Cast: | Justin Rice, Rachel Clift, Andrew Bujalski, Seung-Min Lee, Kevin Micka |
Genre: | Drama/Comedy |
Director: | Andrew Bujalski |
Screenplay: | Andrew Bujalski |
Cinematography: | Matthias Grunsky |
Composer: | Justin Rice & Kevin Micka, Bishop Allen |
Andrew Bujalski maintains Funny Ha Ha’s themes of directionless post-grads in a pre-adult limbo waiting for something to happen but fearing commitment and responsibility. Shifting from his Boston hometown to an artistic and preppy quarter hub in New York City and going for the even more retro look of 16mm black and white, Bujalski moves even further from anything remotely resembling a plot or character arc.
What story this anti-drama contains involves a love triangle between upstart musician Alan (Justin Rice) who moves to NY after his band breaks up, reuniting with a “close” old friend Lawrence (Andrew Bujalski) and awkwardly considering a relationship with Lawrence’s girlfriend Ellie (Rachel Clift) while resisting the advances of radio DJ Sara (Seung-Min Lee), whose brother Dennis (Kevin Micka) becomes his drummer. All of this is rather meaningless beyond the grand scheme of things, as Bujalski’s point is these people don’t know how to succeed because they can’t interact on anything even reminiscent to the emotional level. They are bound by the mundane when they are sober, but even with drugs they are too emotionally inarticulate to connect. The movie is all about wanting to communicate but having no clue how to do so, with the babbling mumblecore dialogue being an expression of their inner confusion.

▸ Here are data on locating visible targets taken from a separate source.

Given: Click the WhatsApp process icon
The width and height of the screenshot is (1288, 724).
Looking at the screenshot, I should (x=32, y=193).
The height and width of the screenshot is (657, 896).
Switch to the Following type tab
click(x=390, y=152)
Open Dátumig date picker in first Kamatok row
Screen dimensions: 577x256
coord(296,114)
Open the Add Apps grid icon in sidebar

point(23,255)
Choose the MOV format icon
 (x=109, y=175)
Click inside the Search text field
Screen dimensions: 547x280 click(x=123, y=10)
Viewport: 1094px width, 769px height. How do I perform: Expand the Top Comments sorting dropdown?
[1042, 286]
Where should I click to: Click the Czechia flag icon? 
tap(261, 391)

Bujalski refuses to elevate the scenes to a level beyond what they are, a series of fairly common occurrences in the lives of people who are solitary due to a disconnection. Avoiding the usual Oscar mongering outbursts, Bujalski instead conveys the characters shyness in subtly pitiful and humorous ways where confusion breads tentativeness, and vice versa. Mutual Appreciation is perhaps best enjoyed by those who find beauty in the mundane, as it resides completely in the slice of socially angst ridden mode. The pleasures are subtle and minor, for instance Cinematographer Matthias Grunsky casually utilizing the shabby interiors to stage awkward little ironies such as a bed as the only place for a man and a woman who aren’t having sex to sit.

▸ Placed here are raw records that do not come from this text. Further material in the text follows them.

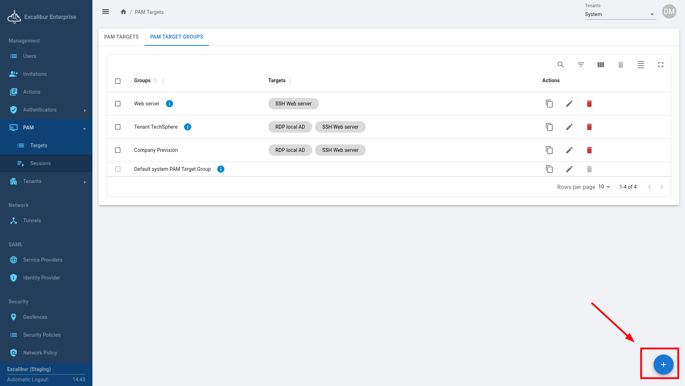Click the blue add group button
The image size is (685, 386).
click(663, 365)
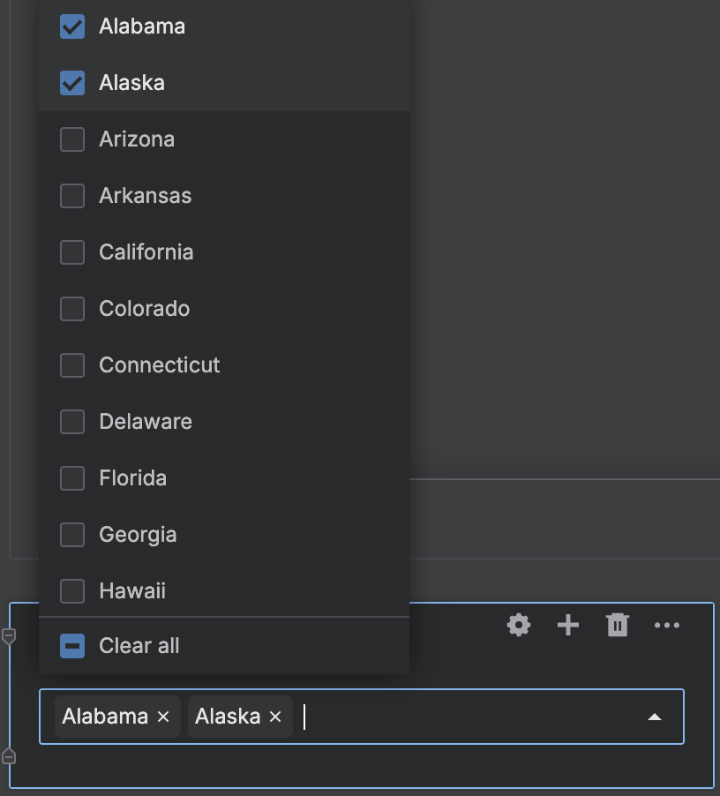This screenshot has width=720, height=796.
Task: Remove the Alabama tag via its x icon
Action: (162, 717)
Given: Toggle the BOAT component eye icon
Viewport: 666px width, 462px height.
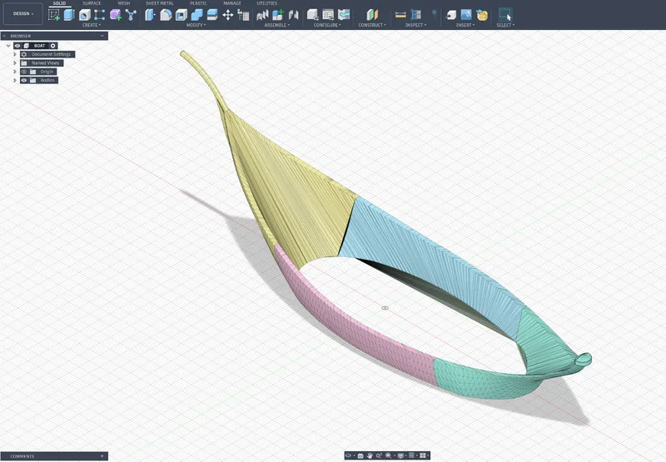Looking at the screenshot, I should 17,46.
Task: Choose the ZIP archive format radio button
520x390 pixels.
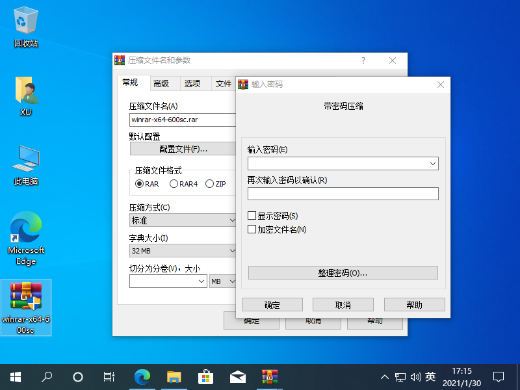Action: (209, 184)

Music plays an important role in the story because it presents an alternative means of expression, but even though it’s toned down to rhythms so simplistic it’s hard to find a drummer who is willing to resist the temptation to instead play something remotely challenging and dynamic, it fails to bring others closer to your soul. That may be a good thing for people so adept in the coded speech of willful evasion, but Alan finds he must essentially be a solo artist because he can’t relate with others well enough to make a band work.

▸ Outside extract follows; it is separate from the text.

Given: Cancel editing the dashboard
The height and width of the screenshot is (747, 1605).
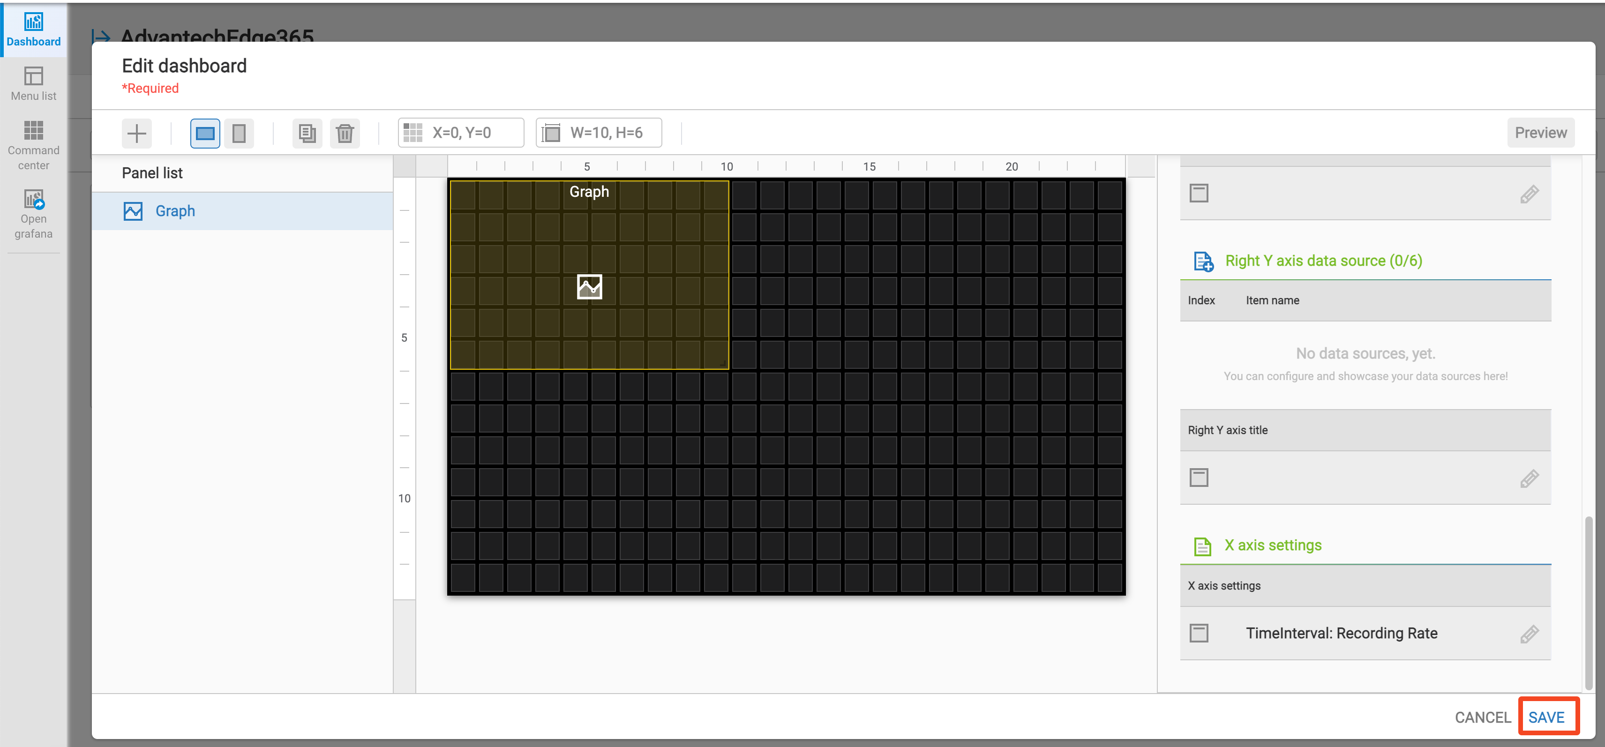Looking at the screenshot, I should [x=1482, y=717].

There will be no resolution and the characters will not particularly change, which probably makes Mutual Appreciation slightly more honest than even Funny Ha Ha. These twentysomethings will remain the well book educated but socially inept slacker children of parents who have sheltered them and kept them afloat until the pieces manage to fall into place or they simply outgrow the role in their 30’s or 40’s. Bujalski’s isn’t going to pat us on the back with the promise of moving on to something bigger and better, his value lies in incorporating his keen but understated perceptions about human relations interpersonal relations into the most ordinary scenes of interaction.
I felt Mutual Appreciation was a few steps in reverse from Bujalski’s masterful debut Funny Ha Ha, predominantly because while I recognize and relate to a lot of it, none of it is positive. This is not to say I want films that provide a false sense of security and hope, but Funny Ha Ha was built around a great character Marnie, and I miss her stubborn willfulness. Marnie & Alan’s worldview isn’t so different, but Marnie was far more interesting because she was determined to do and learn something, even if it was wrong and ultimately might not make her “successful”, so you felt as though she might grow, the world might get a little clearer for her even thought it would always be a jumped incoherent mess.